Тэнъ въ этомъ вопросѣ также оригиналенъ и блестящъ, какъ въ изображеніи салоннаго характера общественной жизни и культуры Франціи. Задолго до революціи въ салонахъ Франціи господствовалъ революціонный духъ. Этотъ революціонный духъ сложился, по мнѣнію Тэна, изъ двухъ составныхъ элементовъ, изъ которыхъ одинъ обозначается у него выраженіемъ: Vacquis scientifique; другой — l'esprit classique. Оба эти составные элемента сами но себѣ представляютъ, по его мнѣнію, здоровую и полезную пищу ума, но смѣшеніе ихъ дало въ результатѣ ядъ, хотя и сладкій, и потому жадно впивавшійся обществомъ того времени. Этотъ ядъ и придалъ философіи то одуряющее и отравляющее свойство, которое вызвало бредъ и конвульсіи въ націи.
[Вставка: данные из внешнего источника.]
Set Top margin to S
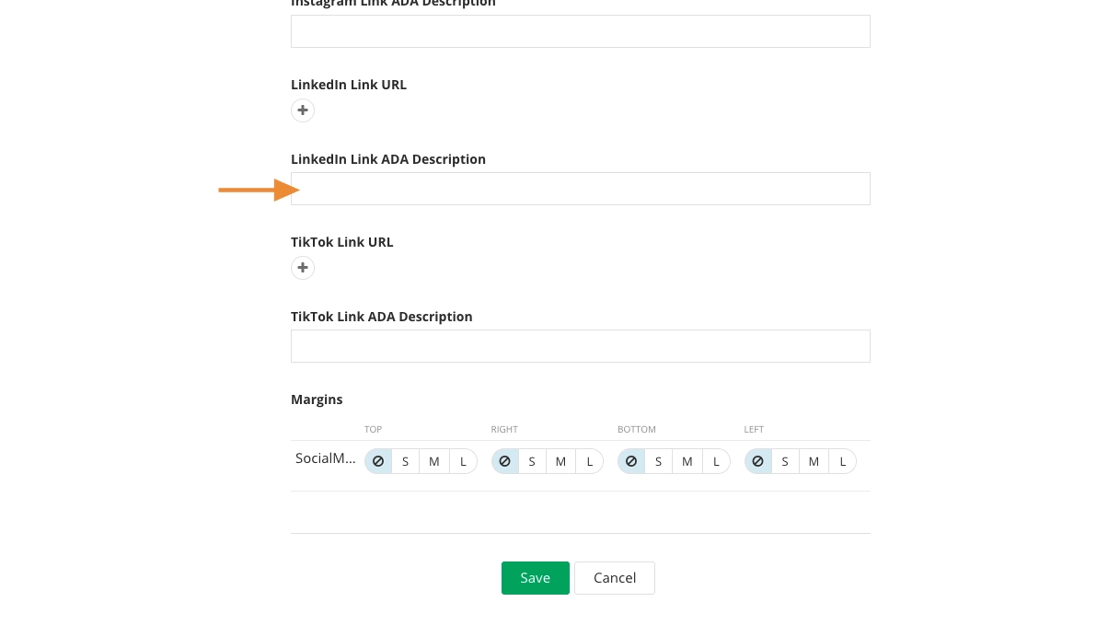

По его опредѣленію, acquis scientifique заключается въ твердыхъ результатахъ, которые добыты математическими и естественными науками. Эти результаты, сначала медленно накоплявшіеся, вдругъ такъ быстро разрослись, что дали возможность построить на нихъ цѣлое міровоззрѣніе. Подъ ихъ вліяніемъ измѣнился взглядъ на человѣка и его положеніе въ мірозданіи; земной шаръ оказался песчинкой въ мірѣ; органическая жизнь на землѣ — атомомъ, эфемеридой, человѣкъ — животнымъ среди другихъ подобныхъ ему, по своей организаціи, животныхъ; все человѣчество — лишь послѣдней почкой на стволѣ органической жизни, а его исторія — эпизодъ въ длинной исторіи земного шара и органическаго міра. Если, говоритъ Тэнъ, еще подлежитъ спору свойство жизненнаго принципа, проявляющагося въ природѣ — внутренній ли онъ или внѣшній, — то способъ дѣйствія его внѣ спора: онъ дѣйствуетъ только по общимъ и непреложнымъ законамъ. Власти этого закона подлежатъ не только міры — неорганическій и органическій, но и человѣческія общества, также какъ и идеи, страсти и воля отдѣльнаго человѣка. Подъ вліяніемъ этого открытія измѣнились и научные пріемы; мыслители XVII вѣка отправлялись отъ догмы, мыслители XVIII вѣка — отъ наблюденія. Оттого всѣ замѣчательные ученые и литераторы этой эпохи занимались при своей спеціальности естественными науками. Науки нравственныя или науки, имѣющія предметомъ человѣка, отрываются отъ богословія и составляютъ какъ бы продолженіе наукъ естественныхъ. Исторія представляется совсѣмъ въ иномъ свѣтѣ, чѣмъ прежде. Въ своемъ «Опытѣ о нравахъ» Вольтеръ показываетъ, что первобытный человѣкъ былъ грубымъ дикаремъ; что исторія человѣка представляетъ естественно-историческое явленіе; что нѣтъ никакихъ внѣшнихъ силъ, которыя направляли бы ее; существуютъ только внутреннія силы, которыя ее слагаютъ; у нея нѣтъ цѣли, но есть результатъ; этотъ результатъ заключается въ прогрессивномъ развитіи человѣческаго духа.